> INSTRUCTIONS TO FOLLOW
Please write out the listing below again in its exact form.

> DATA FOR PROCESSING
↓
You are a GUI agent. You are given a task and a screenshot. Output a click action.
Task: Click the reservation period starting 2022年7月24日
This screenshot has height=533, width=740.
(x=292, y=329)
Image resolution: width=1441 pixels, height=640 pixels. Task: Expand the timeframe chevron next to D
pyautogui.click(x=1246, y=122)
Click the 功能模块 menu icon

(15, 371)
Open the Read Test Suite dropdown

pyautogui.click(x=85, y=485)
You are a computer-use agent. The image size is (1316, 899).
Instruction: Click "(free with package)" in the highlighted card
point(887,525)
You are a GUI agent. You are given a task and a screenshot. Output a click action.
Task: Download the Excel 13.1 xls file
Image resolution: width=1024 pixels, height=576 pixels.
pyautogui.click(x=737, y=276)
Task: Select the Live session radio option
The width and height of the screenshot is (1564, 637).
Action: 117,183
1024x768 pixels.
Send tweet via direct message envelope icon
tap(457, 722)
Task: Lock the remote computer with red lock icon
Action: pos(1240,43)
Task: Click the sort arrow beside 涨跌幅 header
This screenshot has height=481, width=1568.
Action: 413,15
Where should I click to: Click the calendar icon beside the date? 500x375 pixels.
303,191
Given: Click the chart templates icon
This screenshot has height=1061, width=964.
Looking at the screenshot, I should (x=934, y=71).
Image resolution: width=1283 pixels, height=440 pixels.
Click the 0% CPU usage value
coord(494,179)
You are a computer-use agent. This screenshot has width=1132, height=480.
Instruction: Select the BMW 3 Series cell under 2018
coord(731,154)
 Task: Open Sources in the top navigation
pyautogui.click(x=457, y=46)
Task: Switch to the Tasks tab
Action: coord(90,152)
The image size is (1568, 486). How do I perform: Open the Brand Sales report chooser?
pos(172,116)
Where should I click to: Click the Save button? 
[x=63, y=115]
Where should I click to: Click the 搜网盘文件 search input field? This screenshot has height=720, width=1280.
↑
> OUTPUT FOR THIS EXERCISE
You are a GUI agent. You are given a task and a screenshot. Output a click action.
Task: Click the reservation period starting 2022年7月24日
This screenshot has height=533, width=740.
(x=292, y=329)
Image resolution: width=1441 pixels, height=640 pixels. Task: Expand the timeframe chevron next to D
pyautogui.click(x=1246, y=122)
Click the 功能模块 menu icon

(15, 371)
Open the Read Test Suite dropdown

pyautogui.click(x=85, y=485)
You are a computer-use agent. The image size is (1316, 899).
Instruction: Click "(free with package)" in the highlighted card
point(887,525)
You are a GUI agent. You are given a task and a screenshot. Output a click action.
Task: Download the Excel 13.1 xls file
Image resolution: width=1024 pixels, height=576 pixels.
pyautogui.click(x=737, y=276)
Task: Select the Live session radio option
The width and height of the screenshot is (1564, 637).
Action: 117,183
1024x768 pixels.
Send tweet via direct message envelope icon
tap(457, 722)
Task: Lock the remote computer with red lock icon
Action: pos(1240,43)
Task: Click the sort arrow beside 涨跌幅 header
This screenshot has height=481, width=1568.
Action: 413,15
Where should I click to: Click the calendar icon beside the date? 500x375 pixels.
303,191
Given: Click the chart templates icon
This screenshot has height=1061, width=964.
Looking at the screenshot, I should (x=934, y=71).
Image resolution: width=1283 pixels, height=440 pixels.
Click the 0% CPU usage value
coord(494,179)
You are a computer-use agent. This screenshot has width=1132, height=480.
Instruction: Select the BMW 3 Series cell under 2018
coord(731,154)
 Task: Open Sources in the top navigation
pyautogui.click(x=457, y=46)
Task: Switch to the Tasks tab
Action: coord(90,152)
The image size is (1568, 486). How do I perform: Open the Brand Sales report chooser?
pos(172,116)
Where should I click to: Click the Save button? 
[x=63, y=115]
Where should I click to: Click the 搜网盘文件 search input field? This screenshot has height=720, width=1280.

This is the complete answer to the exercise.